Why Collision Parts Matter for Fleet Operators
Delivery van body damage isn't the exception. On high-stop routes averaging 180–200 stops per day, surface contact with property is a recurring operating reality. The 2026 Automotive Fleet operating cost survey identifies non-mechanical body repair as one of the most undertracked cost categories in fleet management, precisely because individual events are modest while aggregate annual spend is material.

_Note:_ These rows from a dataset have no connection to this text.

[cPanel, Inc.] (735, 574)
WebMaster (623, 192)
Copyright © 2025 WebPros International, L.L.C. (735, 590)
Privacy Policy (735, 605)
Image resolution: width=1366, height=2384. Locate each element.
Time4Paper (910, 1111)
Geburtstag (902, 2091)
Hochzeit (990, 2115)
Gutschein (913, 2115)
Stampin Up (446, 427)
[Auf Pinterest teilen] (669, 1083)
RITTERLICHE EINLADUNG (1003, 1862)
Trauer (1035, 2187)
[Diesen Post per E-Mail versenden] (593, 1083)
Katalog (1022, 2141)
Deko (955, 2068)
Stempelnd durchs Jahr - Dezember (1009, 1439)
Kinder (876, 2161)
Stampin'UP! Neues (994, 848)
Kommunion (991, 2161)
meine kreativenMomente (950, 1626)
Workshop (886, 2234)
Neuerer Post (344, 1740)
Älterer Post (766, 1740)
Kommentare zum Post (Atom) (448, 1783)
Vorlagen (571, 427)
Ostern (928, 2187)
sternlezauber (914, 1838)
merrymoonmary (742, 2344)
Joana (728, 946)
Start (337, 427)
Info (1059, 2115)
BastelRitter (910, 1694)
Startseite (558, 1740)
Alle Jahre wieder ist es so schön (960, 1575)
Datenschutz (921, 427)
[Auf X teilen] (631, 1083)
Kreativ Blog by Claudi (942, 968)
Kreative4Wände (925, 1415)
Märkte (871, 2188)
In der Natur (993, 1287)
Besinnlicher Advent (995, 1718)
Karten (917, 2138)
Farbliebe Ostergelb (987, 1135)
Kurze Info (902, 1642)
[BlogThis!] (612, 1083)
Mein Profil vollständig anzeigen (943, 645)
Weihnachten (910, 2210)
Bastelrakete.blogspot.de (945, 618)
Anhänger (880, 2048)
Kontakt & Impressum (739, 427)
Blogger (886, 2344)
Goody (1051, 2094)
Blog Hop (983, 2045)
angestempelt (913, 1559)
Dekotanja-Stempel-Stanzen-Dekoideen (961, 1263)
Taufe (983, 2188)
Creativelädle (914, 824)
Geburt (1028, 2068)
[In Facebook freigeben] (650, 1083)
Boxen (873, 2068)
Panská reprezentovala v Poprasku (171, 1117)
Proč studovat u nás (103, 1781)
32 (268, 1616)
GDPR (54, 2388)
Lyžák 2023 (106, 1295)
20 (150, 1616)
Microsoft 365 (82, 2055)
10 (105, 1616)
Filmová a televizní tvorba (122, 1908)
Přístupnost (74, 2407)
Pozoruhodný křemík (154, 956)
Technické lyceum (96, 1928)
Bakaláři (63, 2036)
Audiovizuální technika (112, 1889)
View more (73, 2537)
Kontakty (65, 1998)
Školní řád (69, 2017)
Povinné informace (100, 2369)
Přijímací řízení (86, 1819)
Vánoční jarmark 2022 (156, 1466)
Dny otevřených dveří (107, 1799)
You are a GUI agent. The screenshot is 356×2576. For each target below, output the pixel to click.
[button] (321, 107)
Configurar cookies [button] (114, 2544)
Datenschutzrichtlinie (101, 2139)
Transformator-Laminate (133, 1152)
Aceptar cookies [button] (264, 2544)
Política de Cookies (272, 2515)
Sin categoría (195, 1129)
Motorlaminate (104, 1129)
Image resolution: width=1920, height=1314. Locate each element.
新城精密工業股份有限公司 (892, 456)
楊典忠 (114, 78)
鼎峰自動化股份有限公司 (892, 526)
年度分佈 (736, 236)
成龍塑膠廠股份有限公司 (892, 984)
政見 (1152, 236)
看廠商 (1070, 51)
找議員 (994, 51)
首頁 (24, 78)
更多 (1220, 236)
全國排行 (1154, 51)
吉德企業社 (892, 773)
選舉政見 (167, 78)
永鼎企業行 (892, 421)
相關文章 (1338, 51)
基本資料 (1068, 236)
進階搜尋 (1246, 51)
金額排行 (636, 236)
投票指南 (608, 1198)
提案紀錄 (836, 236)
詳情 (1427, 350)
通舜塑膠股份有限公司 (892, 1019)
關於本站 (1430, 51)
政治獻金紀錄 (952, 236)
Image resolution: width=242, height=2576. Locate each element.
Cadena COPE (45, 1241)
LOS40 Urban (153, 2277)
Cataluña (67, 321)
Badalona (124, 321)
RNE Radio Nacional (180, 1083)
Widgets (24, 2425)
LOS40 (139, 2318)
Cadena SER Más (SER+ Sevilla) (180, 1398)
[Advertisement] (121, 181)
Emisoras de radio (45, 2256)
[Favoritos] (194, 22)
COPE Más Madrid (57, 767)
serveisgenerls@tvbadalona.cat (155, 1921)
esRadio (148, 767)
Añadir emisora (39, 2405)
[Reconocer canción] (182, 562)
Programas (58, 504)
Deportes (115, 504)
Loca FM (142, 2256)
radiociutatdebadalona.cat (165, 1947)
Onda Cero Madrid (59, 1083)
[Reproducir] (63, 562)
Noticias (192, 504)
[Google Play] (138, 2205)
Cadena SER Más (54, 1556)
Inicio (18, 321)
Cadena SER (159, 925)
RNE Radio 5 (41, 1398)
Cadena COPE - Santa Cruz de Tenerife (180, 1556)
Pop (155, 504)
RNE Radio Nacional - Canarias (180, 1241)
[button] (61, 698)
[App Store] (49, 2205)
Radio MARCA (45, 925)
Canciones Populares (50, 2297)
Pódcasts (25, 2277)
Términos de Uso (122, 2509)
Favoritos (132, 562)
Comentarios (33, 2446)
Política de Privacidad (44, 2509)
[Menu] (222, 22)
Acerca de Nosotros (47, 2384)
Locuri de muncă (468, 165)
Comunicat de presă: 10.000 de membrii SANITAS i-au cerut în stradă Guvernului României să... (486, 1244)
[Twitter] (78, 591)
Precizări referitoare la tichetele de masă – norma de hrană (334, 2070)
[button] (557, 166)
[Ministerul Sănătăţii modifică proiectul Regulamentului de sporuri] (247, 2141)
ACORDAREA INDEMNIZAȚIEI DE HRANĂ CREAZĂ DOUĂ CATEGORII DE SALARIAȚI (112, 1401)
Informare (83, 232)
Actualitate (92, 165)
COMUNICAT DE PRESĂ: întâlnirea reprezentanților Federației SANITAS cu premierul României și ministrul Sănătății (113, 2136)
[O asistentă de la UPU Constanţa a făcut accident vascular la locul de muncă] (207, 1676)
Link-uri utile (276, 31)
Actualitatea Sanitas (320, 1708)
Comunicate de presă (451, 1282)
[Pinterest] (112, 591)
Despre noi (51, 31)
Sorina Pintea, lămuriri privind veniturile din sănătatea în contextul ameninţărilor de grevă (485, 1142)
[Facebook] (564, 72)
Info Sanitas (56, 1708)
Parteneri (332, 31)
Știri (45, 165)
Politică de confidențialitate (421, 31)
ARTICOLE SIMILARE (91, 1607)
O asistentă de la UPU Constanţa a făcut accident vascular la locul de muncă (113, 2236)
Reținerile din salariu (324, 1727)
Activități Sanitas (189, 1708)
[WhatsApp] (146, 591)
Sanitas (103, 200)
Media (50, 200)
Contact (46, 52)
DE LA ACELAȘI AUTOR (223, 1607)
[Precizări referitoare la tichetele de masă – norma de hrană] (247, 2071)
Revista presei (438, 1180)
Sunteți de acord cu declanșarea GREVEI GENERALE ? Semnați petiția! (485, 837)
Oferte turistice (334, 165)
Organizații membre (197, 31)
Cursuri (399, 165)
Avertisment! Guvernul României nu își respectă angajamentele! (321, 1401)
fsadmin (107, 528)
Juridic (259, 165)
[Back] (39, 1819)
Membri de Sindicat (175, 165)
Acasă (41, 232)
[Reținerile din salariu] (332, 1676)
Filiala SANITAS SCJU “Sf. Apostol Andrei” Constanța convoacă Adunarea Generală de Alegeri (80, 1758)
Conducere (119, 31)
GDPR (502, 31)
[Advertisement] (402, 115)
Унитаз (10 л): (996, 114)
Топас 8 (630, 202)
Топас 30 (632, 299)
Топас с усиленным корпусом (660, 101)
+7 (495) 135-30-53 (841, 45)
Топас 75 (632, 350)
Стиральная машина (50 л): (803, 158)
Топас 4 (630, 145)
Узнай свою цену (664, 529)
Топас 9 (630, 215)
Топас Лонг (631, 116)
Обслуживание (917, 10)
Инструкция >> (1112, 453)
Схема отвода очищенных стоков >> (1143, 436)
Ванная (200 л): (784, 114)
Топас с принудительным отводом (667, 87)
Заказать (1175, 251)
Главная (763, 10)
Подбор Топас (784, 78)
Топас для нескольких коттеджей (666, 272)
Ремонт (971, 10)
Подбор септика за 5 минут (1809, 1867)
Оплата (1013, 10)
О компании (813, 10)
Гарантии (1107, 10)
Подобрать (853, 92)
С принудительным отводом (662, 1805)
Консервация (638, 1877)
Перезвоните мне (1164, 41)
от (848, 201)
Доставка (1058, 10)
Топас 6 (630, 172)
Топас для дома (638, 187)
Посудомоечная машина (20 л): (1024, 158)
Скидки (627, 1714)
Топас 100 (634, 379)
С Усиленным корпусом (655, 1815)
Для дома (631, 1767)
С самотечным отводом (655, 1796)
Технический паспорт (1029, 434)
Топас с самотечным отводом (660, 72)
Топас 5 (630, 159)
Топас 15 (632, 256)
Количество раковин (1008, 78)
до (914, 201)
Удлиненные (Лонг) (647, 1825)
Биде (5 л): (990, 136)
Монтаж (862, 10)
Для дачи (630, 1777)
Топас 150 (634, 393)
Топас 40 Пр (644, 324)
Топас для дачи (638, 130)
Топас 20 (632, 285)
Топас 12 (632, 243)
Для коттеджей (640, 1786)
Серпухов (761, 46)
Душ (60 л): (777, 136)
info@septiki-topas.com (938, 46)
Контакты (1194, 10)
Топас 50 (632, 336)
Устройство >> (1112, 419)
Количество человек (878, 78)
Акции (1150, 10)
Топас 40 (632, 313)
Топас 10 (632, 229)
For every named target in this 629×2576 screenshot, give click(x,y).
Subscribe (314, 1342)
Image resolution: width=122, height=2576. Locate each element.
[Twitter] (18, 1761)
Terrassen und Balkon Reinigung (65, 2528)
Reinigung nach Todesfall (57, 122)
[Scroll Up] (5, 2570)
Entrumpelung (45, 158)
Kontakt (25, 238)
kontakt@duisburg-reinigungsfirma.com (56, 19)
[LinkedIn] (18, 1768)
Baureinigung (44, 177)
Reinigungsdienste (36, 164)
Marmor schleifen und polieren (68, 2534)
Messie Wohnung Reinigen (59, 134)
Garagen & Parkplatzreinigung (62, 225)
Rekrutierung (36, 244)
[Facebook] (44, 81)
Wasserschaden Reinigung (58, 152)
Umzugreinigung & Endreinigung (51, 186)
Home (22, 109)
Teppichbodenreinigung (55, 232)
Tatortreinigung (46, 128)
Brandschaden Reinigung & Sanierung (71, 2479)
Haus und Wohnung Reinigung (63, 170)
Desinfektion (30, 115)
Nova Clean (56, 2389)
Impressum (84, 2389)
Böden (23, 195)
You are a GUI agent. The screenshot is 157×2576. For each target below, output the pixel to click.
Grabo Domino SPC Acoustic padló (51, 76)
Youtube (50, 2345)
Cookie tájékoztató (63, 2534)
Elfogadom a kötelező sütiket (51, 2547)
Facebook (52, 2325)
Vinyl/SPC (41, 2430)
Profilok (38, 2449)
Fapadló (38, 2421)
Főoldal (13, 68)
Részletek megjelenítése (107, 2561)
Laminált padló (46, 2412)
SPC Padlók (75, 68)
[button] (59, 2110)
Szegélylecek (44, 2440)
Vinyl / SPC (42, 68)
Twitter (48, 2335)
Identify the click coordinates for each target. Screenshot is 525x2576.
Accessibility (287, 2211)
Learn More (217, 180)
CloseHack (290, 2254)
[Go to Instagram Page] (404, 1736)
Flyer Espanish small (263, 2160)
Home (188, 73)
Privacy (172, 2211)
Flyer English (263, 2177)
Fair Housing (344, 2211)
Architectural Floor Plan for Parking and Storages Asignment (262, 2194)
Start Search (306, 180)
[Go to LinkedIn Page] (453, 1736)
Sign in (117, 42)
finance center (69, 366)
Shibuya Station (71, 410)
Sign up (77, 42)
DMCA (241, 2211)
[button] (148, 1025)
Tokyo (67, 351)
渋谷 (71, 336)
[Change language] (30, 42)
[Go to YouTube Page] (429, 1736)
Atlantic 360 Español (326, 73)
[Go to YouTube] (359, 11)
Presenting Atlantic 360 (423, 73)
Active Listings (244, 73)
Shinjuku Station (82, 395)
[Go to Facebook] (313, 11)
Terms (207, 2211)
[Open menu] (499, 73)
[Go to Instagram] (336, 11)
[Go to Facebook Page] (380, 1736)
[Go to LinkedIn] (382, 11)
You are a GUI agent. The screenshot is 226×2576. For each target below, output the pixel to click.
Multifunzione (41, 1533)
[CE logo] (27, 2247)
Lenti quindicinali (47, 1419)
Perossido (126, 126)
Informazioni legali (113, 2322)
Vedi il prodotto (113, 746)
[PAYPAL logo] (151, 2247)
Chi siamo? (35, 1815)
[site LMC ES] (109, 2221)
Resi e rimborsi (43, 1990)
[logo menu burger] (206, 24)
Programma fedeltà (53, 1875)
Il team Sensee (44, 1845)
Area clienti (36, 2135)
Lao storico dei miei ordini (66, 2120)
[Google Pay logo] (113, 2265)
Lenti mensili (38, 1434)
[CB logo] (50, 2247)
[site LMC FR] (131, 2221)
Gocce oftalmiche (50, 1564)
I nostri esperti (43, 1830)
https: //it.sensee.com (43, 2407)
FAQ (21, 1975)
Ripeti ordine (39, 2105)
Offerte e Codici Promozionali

The parts that take damage most frequently — front and rear bumper covers, fenders, hood assemblies — are also the parts most likely to be import-sourced. The Automotive Body Parts Association estimates that 44% of collision parts sold in the U.S. originate from foreign manufacturers, most commonly in Taiwan and China. For bumper covers and hoods specifically, import exposure is higher, given that OEM and quality aftermarket options for commercial van platforms are concentrated in Asian manufacturing.
A 25% tariff on those parts would pass through to repair invoices in the same way the mechanical parts tariff did in mid-2025. The difference is category: mechanical parts hit 60K+ mile events. Collision parts hit every week of operations for an active fleet.
What the Cost Math Looks Like
These are current baseline estimates for common collision repair parts on full-size delivery van platforms (Sprinter, Transit, ProMaster), based on OEM and quality aftermarket pricing benchmarks from Mitchell International's 2026 parts pricing database. The tariff-adjusted column applies the 25% duty to parts cost only; labor is unaffected.
| Component | Current parts cost | +25% tariff scenario | Per-incident increase | |---|---|---|---| | Front bumper cover (OEM) | $380–$520 | $475–$650 | $95–$130 | | Hood assembly (OEM) | $620–$950 | $775–$1,188 | $155–$238 | | Rear bumper cover (OEM) | $310–$480 | $388–$600 | $78–$120 | | Front fender (OEM) | $480–$780 | $600–$975 | $120–$195 | | Door skin / outer panel | $550–$820 | $688–$1,025 | $138–$205 |
These are parts-only figures. Labor adds $600–$1,200 per incident depending on damage severity and market. The tariff doesn't affect labor. But parts are where the exposure lives for import-sourced components.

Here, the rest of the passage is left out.